DoT solves these problems by encrypting the entire DNS conversation between client and resolver. The encryption prevents eavesdropping on DNS queries and responses. The TLS authentication prevents man-in-the-middle attacks where attackers impersonate legitimate DNS resolvers. The integrity protection ensures that DNS responses cannot be modified in transit.
DoT fits into a broader ecosystem of DNS security protocols. DNSSEC provides cryptographic validation of DNS responses but does not encrypt the queries themselves. DoH provides similar encryption to DoT but tunnels DNS through HTTPS traffic. DNS over QUIC (DoQ) represents an emerging alternative that uses the QUIC transport protocol. Each approach makes different trade-offs between security, performance, and network visibility.
The protocol's design reflects a specific philosophical choice: DNS traffic should be encrypted but remain identifiable as DNS traffic. This makes DoT particularly suitable for enterprise environments where security teams need to control and monitor DNS behavior while protecting the privacy of individual queries.

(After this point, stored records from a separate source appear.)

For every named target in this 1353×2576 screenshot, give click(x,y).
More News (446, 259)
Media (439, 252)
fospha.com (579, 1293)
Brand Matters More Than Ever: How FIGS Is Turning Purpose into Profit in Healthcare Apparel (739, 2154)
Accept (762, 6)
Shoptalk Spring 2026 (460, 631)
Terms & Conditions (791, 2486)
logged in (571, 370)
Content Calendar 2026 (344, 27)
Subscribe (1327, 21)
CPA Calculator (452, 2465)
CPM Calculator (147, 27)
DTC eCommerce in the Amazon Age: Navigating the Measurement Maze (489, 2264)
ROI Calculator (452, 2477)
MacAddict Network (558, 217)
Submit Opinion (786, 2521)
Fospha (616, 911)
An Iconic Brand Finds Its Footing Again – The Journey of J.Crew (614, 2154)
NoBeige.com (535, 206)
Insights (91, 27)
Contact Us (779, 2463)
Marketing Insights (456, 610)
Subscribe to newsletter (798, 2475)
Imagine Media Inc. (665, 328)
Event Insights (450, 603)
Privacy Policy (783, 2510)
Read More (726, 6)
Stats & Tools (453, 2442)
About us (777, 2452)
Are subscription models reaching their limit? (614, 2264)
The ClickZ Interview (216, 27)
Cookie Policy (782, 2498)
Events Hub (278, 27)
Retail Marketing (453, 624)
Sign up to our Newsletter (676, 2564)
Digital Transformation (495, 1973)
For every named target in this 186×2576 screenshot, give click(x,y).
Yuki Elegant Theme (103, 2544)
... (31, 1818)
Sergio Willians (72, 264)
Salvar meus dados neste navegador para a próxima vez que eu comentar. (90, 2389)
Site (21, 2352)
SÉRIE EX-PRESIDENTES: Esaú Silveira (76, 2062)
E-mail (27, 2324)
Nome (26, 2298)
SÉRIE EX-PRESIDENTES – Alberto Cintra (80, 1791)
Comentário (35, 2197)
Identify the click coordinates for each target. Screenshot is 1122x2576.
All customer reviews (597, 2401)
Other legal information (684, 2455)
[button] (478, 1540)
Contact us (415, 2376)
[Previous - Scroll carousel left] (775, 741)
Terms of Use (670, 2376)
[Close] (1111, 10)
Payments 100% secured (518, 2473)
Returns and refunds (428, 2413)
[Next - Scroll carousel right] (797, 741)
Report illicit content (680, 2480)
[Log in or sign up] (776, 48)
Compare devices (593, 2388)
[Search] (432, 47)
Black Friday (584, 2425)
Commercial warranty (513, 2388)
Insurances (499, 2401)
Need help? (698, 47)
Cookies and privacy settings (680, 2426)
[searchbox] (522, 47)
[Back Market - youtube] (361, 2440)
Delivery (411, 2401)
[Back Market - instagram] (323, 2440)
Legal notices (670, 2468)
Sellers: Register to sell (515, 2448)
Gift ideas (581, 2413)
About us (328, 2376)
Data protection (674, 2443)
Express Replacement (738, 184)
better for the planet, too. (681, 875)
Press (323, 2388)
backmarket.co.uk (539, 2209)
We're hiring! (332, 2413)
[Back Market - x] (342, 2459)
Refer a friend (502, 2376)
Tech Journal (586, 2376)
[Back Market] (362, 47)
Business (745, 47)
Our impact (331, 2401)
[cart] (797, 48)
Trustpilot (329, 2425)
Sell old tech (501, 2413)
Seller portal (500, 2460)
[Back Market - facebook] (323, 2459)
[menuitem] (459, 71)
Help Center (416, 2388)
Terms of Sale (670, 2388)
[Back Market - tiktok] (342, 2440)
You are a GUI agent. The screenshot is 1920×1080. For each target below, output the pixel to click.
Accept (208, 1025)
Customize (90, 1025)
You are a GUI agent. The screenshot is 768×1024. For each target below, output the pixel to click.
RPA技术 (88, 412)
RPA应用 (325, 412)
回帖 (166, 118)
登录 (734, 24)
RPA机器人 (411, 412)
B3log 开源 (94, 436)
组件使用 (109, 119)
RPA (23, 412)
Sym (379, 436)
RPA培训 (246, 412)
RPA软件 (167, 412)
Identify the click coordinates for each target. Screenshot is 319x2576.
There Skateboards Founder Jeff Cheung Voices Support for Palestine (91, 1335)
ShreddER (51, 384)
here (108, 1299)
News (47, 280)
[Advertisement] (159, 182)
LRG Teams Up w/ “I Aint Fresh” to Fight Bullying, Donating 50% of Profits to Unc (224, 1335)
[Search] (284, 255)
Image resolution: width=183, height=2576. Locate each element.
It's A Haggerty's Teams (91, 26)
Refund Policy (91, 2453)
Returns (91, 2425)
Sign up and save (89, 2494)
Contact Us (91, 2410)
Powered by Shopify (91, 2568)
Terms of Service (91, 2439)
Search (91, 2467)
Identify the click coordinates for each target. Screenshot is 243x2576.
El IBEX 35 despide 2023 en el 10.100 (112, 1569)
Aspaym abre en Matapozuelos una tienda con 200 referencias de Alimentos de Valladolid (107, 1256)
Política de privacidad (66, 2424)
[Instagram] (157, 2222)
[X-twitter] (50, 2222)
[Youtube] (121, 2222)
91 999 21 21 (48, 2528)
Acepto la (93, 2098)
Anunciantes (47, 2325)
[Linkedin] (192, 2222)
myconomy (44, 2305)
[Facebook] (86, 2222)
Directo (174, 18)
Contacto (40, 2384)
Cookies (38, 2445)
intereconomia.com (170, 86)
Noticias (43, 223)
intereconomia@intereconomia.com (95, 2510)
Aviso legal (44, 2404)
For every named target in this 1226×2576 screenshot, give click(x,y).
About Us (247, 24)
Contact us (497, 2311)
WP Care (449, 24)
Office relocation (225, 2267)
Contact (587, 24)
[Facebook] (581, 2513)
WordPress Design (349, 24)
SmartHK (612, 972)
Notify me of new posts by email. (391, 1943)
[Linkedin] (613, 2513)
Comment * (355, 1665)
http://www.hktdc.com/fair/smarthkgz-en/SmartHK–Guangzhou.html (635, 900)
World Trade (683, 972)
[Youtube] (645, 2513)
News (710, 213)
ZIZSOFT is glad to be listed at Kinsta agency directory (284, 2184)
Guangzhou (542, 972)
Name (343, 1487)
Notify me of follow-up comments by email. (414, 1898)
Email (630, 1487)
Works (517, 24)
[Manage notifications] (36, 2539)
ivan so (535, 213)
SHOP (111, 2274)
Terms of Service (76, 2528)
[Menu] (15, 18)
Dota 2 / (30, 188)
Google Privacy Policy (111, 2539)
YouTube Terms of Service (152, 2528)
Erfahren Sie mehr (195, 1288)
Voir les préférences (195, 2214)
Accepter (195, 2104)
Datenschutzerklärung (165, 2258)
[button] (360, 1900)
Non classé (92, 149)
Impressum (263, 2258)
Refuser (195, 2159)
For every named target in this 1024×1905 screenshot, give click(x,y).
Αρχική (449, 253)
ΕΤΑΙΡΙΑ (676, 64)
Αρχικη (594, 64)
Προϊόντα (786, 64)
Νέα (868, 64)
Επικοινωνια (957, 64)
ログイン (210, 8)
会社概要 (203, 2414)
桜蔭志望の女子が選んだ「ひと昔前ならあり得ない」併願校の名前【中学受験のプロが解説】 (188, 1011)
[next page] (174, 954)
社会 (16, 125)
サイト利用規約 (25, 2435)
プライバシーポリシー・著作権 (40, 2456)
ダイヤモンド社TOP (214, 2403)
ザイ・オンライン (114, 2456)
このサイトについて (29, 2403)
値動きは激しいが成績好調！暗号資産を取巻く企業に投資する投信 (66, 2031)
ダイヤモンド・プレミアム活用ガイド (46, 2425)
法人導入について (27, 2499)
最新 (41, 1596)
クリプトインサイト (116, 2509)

DoT operates by establishing a TLS session between a DNS client and a recursive DNS resolver on TCP port 853. The process begins when a client application needs to resolve a domain name. Instead of sending a plaintext DNS query on port 53, the client initiates a TLS connection to a DoT-enabled resolver on port 853.
The TLS handshake proceeds exactly like any other TLS connection. The resolver presents its X.509 certificate, which must be valid and trusted by the client. The certificate should contain the resolver's hostname or IP address in the Subject Alternative Name (SAN) field. The client validates the certificate chain back to a trusted Certificate Authority. If certificate validation fails, the behavior depends on the client's configuration: opportunistic mode falls back to plaintext DNS, while strict mode rejects the connection entirely.
Once the TLS session is established, standard DNS wire format messages flow through the encrypted tunnel. The client sends DNS queries exactly as it would over plaintext DNS, but the entire payload is encrypted and authenticated by TLS. The resolver processes queries normally and returns responses through the same encrypted channel. From the resolver's perspective, DoT queries are functionally identical to plaintext queries once they are decrypted.
Connection management is critical for DoT performance. TLS has higher overhead than UDP-based plaintext DNS, so implementations typically maintain persistent connections rather than establishing a new TLS session for each query. A single TLS connection can carry multiple DNS queries and responses. TLS session resumption allows clients to reconnect quickly using cached session parameters, reducing the cryptographic overhead of repeated connections.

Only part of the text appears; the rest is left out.